The Cuckoo Clock

It is a long time ago in a village near Germany’s Black Forest, and Erich, a foundling, has been left in the care of the good and charitable Frau Goddhart. Or, at least the publicly good and charitable Frau Goddhart; at home it’s quite another story. Erich’s young life of work and little love changes when old Ula, the town’s most skillful clockmaker, offers him a job as his helper. Ula is a patient and very slow worker, which is why his cuckoo clocks are the best anywhere. Ula teaches Erich about clockmaking, playing the fiddle, and many other useful and wonderful things.

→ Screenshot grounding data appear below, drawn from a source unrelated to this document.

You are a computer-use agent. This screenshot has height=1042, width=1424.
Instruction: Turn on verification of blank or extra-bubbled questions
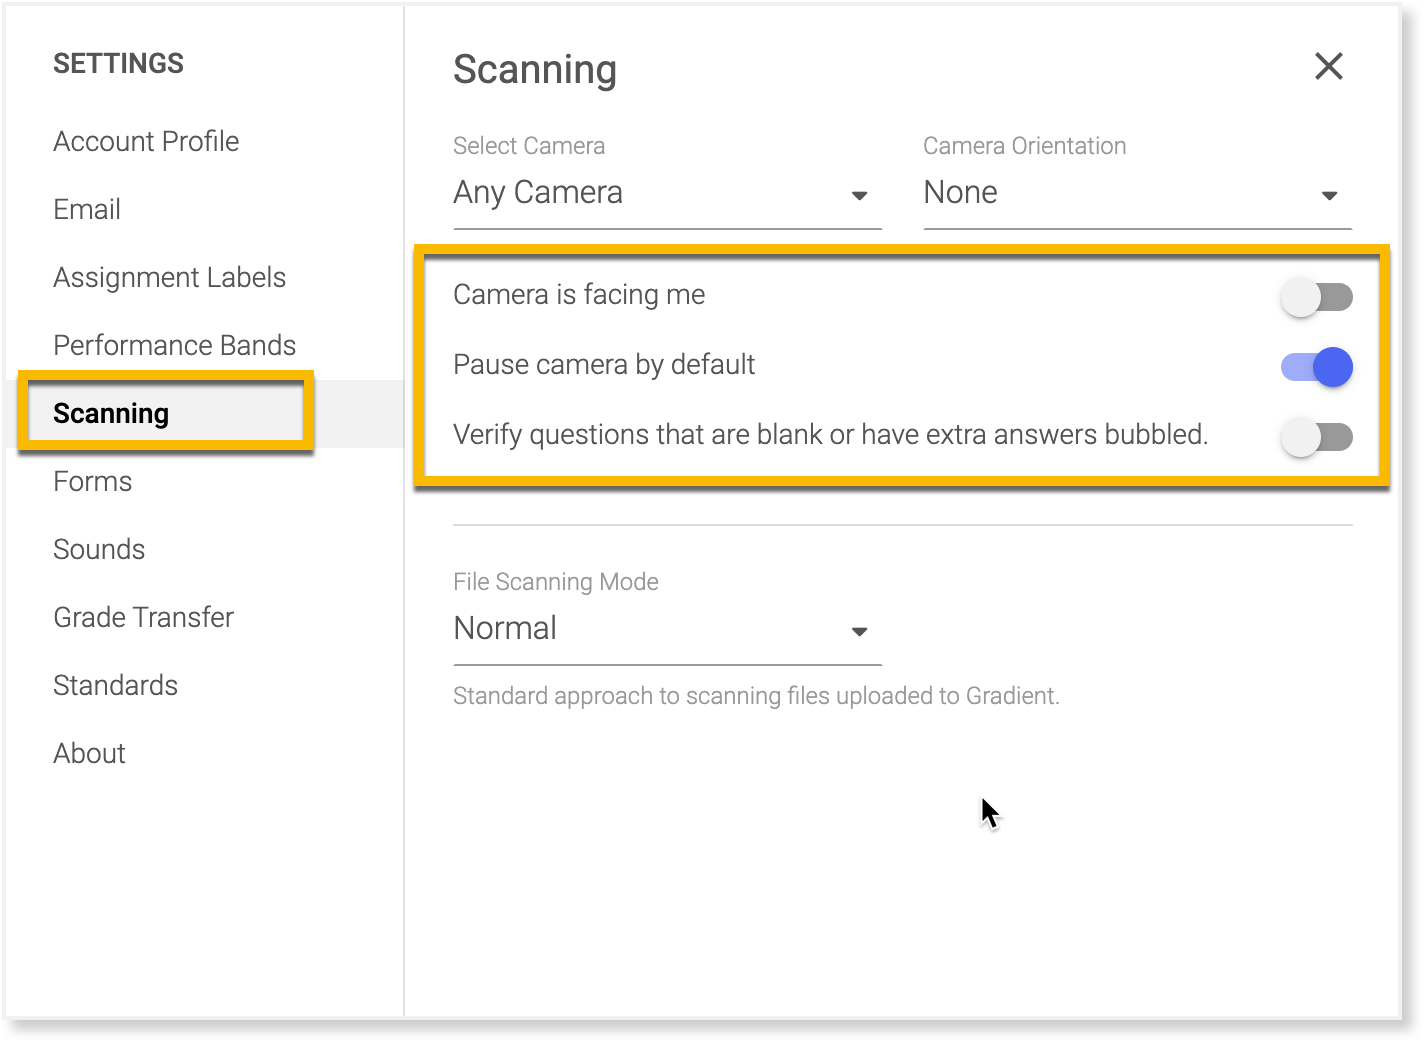1316,437
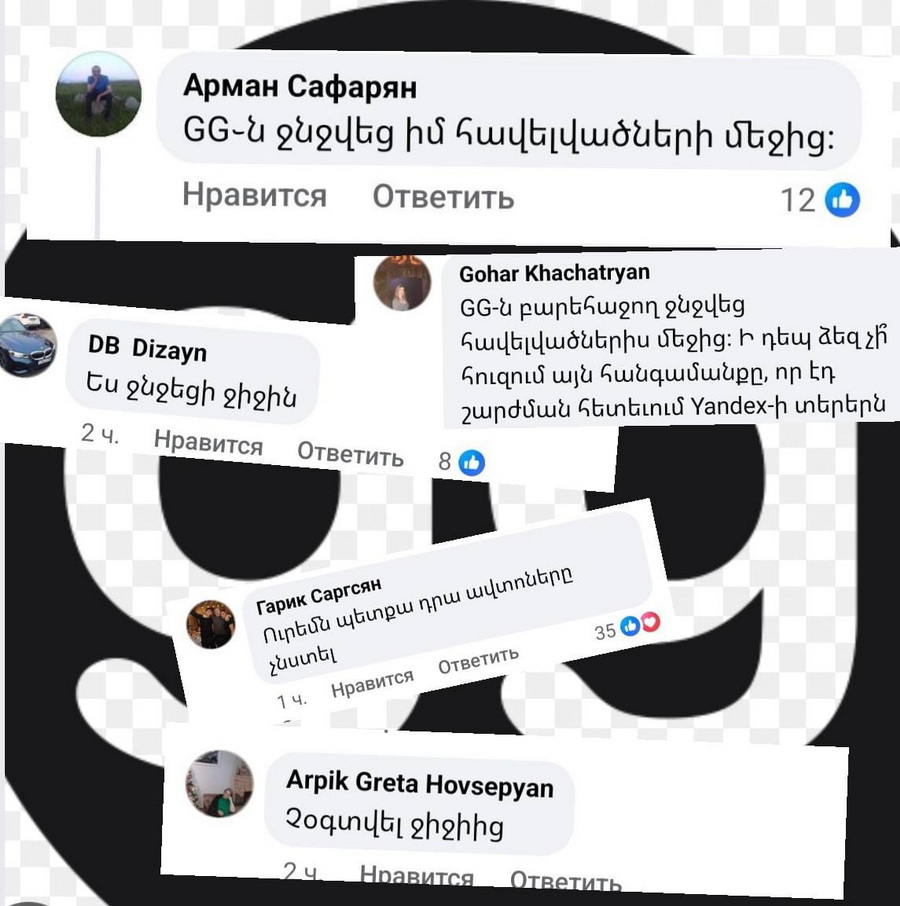900x906 pixels.
Task: Like DB Dizayn's comment via Нравится
Action: click(x=208, y=444)
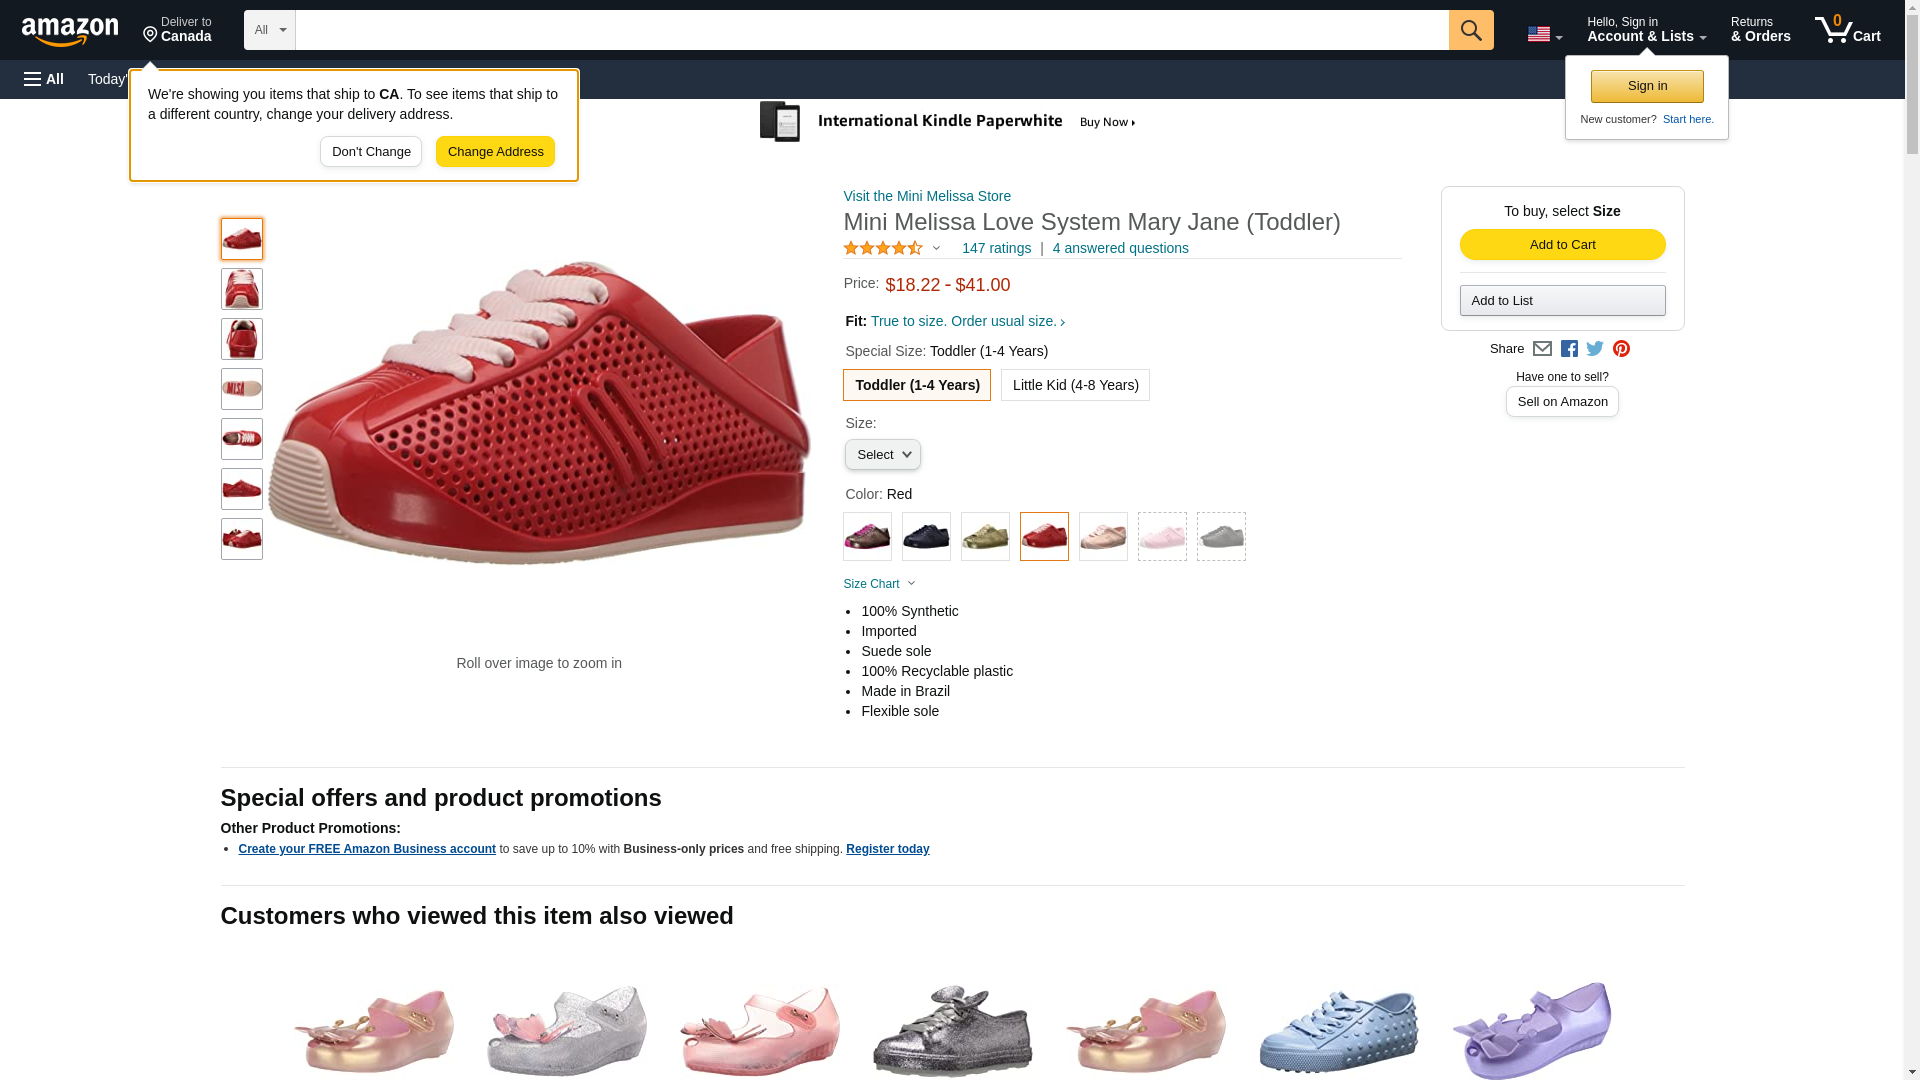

One day as Ula works at his clockmaking and Erich looks on, Baron Balloon storms in demanding a clock. Ula refuses, and decided right then and there to make a clock for himself, a wondrous, beautiful clock that will be his last and best. The clock he makes – with Erich’s help – is wonderful, beautiful, and magical, with a cheerful enchanted cuckoo bird that knows all the thirty-six songs of the birds of the Black Forest. Mary Stolz’s story is alive with the magic of art, and creation and is sure to enchant, as are the warm pencil illustrations by Pamela Johnson.

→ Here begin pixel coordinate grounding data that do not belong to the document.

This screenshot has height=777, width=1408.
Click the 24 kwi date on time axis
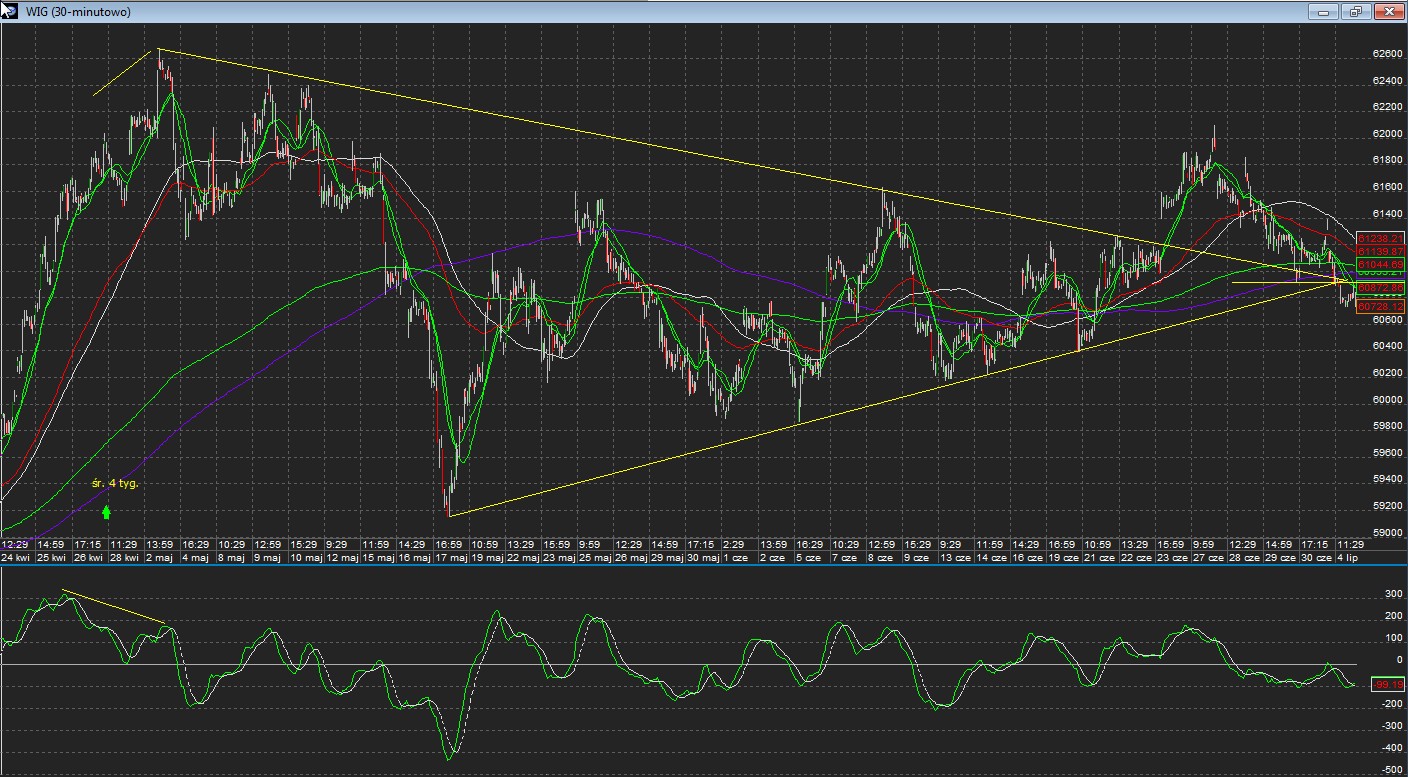point(19,557)
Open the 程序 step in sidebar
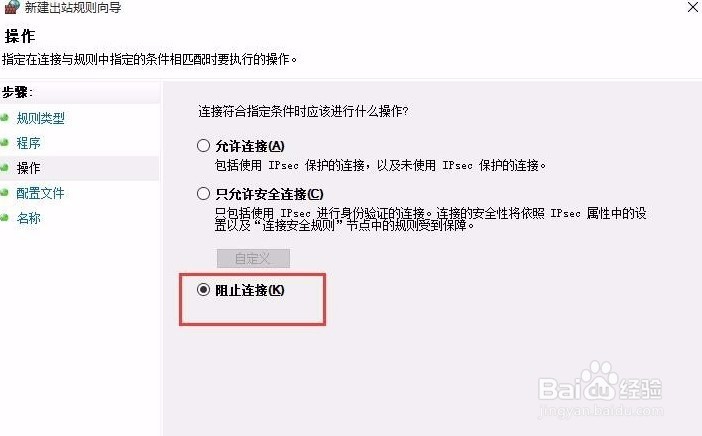 28,143
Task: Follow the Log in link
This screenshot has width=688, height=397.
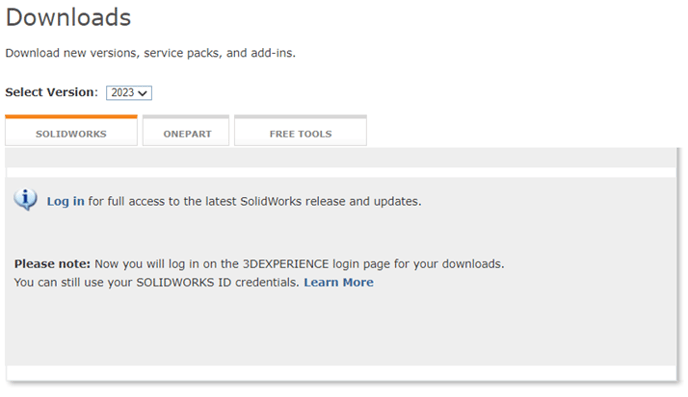Action: tap(65, 201)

Stolz’s delicate ironies and precise writing style save her story from sentimentality . . . original, wise, and thoughtful.
School Library Journal

Mary Stolz was an American writer of fiction for children and young adults. Her works received Newbery Honors in 1962 and 1966 and her entire body of work was awarded the George G. Stone Recognition of Merit in 1982.

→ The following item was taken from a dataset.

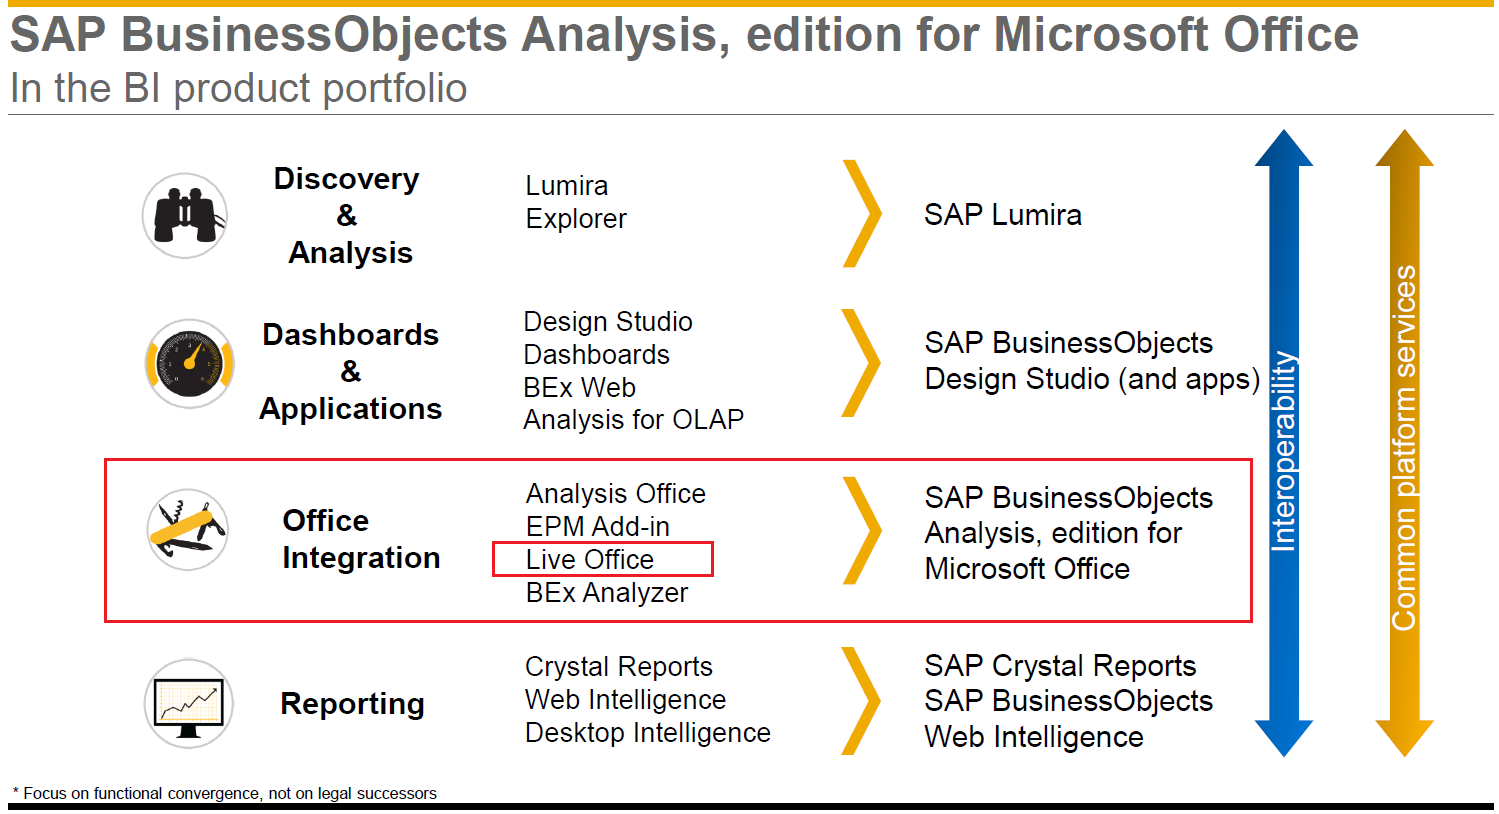Click the Crystal Reports entry
Image resolution: width=1499 pixels, height=814 pixels.
tap(618, 667)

Her literary works range from picture books to young-adult novels. Although most of Stolz’s works are fiction books, she has made a few contributions to magazines such as Cosmopolitan, Ladies’ Home Journal, and Seventeen. To Tell Your Love brought Ms. Stolz into the stable of children’s book editor Ursula Nordstrom. She stayed with the Harper publishing company for much of her career, through its incarnations from Harper & Brothers to the present-day HarperCollins. Ms. Stolz wrote one book for adults, Truth and Consequence.

Pamela Johnson was born in Philadelphia and now lives in Maine, where she raises sheep. Her other books for Godine include Quentin Corn and The Cuckoo Clock, both by Mary Stolz.